Theresa May to face crunch Cabinet meeting as EU rejects key customs plan
Theresa May faces a last-minute battle to formulate a Brexit deal to present to her Cabinet this week.
The Prime Minister is scheduled to hold a Cabinet meeting on Tuesday yet is still as loggerheads with the EU, and is coming under increasing pressure at home.
May endured a tough weekend following the resignation of transport minister Jo Johnson over the government’s handling of Brexit negotiations, which are reported to be on the brink of falling apart following the EU’s rejection of one of May’s key solutions to avoiding a hard border in Northern Ireland. Officials were locked in talks over the weekend, with little sign of a breakthrough.
May had proposed that the whole of the UK should be kept in a temporary customs union with the EU to prevent a hard border in Northern Ireland, with a mechanism that would allow the UK to leave either on its own accord or with the EU’s consent.
However, the Sunday Times reported that senior EU officials have rejected May’s “independent mechanism” to end the temporary backstop arrangement.
Former foreign secretary Boris Johnson launched his latest assault on the PM's plans, calling on Cabinet members to mutiny against May’s proposals.
“No member of the government, let alone the Cabinet, could conceivably support them, or so you would have thought. And yet the awful truth is that even if the cabinet mutinies – as they ought – it will make little difference,” he wrote in the Telegraph.
On Friday, Boris Johnson's brother – Jo Johnson – lamented the way in which the Prime Minister had conducted the negotiations, branding it a “failure of British statecraft on a scale unseen since the Suez crisis”.
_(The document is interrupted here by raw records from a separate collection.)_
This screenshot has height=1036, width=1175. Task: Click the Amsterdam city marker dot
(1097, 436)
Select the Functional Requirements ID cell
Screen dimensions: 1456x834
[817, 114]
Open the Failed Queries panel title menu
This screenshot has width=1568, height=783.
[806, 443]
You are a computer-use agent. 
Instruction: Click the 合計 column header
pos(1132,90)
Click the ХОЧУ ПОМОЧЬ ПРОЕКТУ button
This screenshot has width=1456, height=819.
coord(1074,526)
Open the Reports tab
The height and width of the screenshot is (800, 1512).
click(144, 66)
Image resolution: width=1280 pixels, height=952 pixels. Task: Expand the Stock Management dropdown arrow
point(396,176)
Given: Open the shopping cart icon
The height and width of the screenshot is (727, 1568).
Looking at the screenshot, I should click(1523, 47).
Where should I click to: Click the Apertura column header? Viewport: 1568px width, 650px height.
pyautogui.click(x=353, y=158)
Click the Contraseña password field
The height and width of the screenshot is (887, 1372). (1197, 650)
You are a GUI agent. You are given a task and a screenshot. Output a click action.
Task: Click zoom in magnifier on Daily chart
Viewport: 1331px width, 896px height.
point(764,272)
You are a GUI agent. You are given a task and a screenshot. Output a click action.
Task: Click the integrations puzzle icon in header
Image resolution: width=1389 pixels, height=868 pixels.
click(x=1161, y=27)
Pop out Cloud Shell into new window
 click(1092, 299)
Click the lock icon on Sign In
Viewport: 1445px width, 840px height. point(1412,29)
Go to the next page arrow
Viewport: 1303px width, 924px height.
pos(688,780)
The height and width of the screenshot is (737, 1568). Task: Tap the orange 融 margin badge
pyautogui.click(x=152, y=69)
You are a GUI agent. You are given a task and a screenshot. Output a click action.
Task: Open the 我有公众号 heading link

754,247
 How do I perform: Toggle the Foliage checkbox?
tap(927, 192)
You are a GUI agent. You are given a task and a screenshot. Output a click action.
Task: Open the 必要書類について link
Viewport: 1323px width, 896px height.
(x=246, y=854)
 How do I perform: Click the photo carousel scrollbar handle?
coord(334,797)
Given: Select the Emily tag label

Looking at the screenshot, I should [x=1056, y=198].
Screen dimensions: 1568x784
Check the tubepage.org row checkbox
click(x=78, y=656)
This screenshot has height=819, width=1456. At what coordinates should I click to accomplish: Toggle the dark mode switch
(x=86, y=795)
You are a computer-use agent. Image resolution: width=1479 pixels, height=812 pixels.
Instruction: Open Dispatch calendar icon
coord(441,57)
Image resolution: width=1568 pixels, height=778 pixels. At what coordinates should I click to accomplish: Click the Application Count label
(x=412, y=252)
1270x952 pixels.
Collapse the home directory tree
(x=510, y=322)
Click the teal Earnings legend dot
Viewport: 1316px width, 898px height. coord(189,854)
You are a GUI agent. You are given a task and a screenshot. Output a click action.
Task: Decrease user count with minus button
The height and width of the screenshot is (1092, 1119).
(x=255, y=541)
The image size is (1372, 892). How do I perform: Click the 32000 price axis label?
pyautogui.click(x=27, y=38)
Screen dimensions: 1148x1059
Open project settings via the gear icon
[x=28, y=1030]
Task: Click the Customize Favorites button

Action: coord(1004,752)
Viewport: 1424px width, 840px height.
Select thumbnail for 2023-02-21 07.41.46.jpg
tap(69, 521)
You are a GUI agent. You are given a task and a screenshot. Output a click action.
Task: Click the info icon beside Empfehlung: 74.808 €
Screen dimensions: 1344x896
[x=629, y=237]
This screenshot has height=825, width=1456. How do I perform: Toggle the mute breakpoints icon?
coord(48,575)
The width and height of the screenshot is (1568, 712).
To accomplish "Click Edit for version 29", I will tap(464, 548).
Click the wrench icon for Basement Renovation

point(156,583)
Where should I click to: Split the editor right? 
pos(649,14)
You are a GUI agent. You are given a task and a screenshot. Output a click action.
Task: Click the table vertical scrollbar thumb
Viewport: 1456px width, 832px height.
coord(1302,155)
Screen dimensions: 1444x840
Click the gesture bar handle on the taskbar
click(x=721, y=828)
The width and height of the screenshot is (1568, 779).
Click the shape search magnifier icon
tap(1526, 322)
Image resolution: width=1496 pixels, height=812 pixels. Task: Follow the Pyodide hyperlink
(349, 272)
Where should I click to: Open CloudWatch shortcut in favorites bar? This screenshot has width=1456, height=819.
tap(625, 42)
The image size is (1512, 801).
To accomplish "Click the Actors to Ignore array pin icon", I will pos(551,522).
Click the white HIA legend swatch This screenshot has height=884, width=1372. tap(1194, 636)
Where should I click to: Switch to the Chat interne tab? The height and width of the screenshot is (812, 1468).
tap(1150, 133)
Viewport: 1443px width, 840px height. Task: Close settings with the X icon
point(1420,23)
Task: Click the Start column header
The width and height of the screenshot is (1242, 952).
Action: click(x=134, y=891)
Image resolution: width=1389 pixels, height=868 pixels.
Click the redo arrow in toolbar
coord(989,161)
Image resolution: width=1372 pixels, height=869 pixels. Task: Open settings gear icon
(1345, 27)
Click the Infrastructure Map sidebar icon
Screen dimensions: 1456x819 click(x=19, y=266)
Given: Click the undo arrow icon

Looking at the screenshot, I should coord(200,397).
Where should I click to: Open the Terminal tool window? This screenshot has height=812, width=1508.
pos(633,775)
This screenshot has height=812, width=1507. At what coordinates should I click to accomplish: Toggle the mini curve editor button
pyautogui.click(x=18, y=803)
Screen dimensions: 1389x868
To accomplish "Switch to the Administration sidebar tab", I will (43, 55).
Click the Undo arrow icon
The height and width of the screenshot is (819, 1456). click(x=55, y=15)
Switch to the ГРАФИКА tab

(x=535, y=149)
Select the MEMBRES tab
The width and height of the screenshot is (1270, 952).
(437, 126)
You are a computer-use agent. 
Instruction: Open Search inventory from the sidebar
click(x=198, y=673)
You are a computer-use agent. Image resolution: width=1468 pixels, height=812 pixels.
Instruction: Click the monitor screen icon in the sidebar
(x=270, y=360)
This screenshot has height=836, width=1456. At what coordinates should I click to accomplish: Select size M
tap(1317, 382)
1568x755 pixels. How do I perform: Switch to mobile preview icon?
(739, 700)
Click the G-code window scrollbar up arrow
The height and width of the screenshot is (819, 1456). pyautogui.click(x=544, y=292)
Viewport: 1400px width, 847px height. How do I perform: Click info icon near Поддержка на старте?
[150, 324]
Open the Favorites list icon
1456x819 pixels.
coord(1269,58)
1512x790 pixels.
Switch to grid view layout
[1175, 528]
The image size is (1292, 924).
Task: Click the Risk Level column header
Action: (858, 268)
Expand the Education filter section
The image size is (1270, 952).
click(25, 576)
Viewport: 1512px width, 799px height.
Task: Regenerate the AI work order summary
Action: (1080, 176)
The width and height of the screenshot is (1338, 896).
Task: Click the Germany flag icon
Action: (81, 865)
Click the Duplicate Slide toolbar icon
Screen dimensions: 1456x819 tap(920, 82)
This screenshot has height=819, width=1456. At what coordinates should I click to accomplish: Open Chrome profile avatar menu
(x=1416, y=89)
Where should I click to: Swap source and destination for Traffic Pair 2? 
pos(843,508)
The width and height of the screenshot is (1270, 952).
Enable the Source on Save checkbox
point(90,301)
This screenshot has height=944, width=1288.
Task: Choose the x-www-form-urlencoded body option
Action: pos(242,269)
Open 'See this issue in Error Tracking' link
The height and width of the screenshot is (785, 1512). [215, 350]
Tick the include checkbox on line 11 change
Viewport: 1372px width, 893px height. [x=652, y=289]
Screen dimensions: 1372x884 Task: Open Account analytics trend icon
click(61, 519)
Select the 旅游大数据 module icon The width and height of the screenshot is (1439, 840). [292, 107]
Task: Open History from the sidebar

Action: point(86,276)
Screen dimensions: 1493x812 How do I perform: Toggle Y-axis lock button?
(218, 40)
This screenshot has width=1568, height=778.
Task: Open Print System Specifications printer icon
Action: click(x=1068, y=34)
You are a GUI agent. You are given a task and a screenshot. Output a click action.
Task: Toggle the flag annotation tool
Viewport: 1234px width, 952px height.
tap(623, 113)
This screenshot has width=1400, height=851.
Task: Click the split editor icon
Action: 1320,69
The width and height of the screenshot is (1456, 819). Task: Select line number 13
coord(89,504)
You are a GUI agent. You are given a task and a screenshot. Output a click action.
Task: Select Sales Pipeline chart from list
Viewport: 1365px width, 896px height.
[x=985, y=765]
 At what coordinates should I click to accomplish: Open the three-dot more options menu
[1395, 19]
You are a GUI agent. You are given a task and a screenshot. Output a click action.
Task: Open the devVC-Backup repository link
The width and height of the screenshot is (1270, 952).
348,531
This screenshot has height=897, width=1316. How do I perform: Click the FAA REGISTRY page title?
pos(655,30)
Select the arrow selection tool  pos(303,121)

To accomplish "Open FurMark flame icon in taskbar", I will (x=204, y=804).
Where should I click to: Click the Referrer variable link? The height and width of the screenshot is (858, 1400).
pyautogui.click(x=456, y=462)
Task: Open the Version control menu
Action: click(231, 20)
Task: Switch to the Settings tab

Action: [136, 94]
Jo Johnson wrote that the choice May had given parliament – between the Chequers deal and no deal – was “no choice at all”.
“The first option is the one the government is proposing: an agreement that will leave our country economically weakened, with no say in the EU rules it must follow and years of uncertainty for business. The second option is a 'no deal' Brexit that I know as a transport minister will inflict untold damage on our nation.”
He added: “Given that the reality of Brexit has turned out to be so far from what was once promised, the democratic thing to do is to give the public the final say.”
Jo Johnson’s resignation – the 14th so far this year – prompted fears that others could follow suit.
Earlier today Brexiter Andrea Leadsom urged colleagues to support May when asked by the BBC if other ministers were on the verge of resigning.
"I do urge colleagues to support the Prime Minister,” she said. "We are at a very difficult stage. What we have to do is hold our nerve and keep negotiating, make sure that we are pointing out to our EU friends and neighbours that it's in all of our interests to get a good deal."
Shadow Brexit secretary Keir Starmer today echoed Jo Johnson’s concerns, calling the Prime Minister’s no-deal warnings a “political hoax”.
Starmer said MPs were not duty-bound to vote through a "bad deal" in parliament and must instead "take back control".
Meanwhile Tory MP Steve Baker joined the DUP's Brexit spokesman Sammy Wilson in indicating that they would vote down May’s deal in its current form.
"If the government makes the historic mistake of prioritising placating the EU over establishing an independent and whole UK, then regrettably we must vote against the deal," they wrote in the Sunday Telegraph.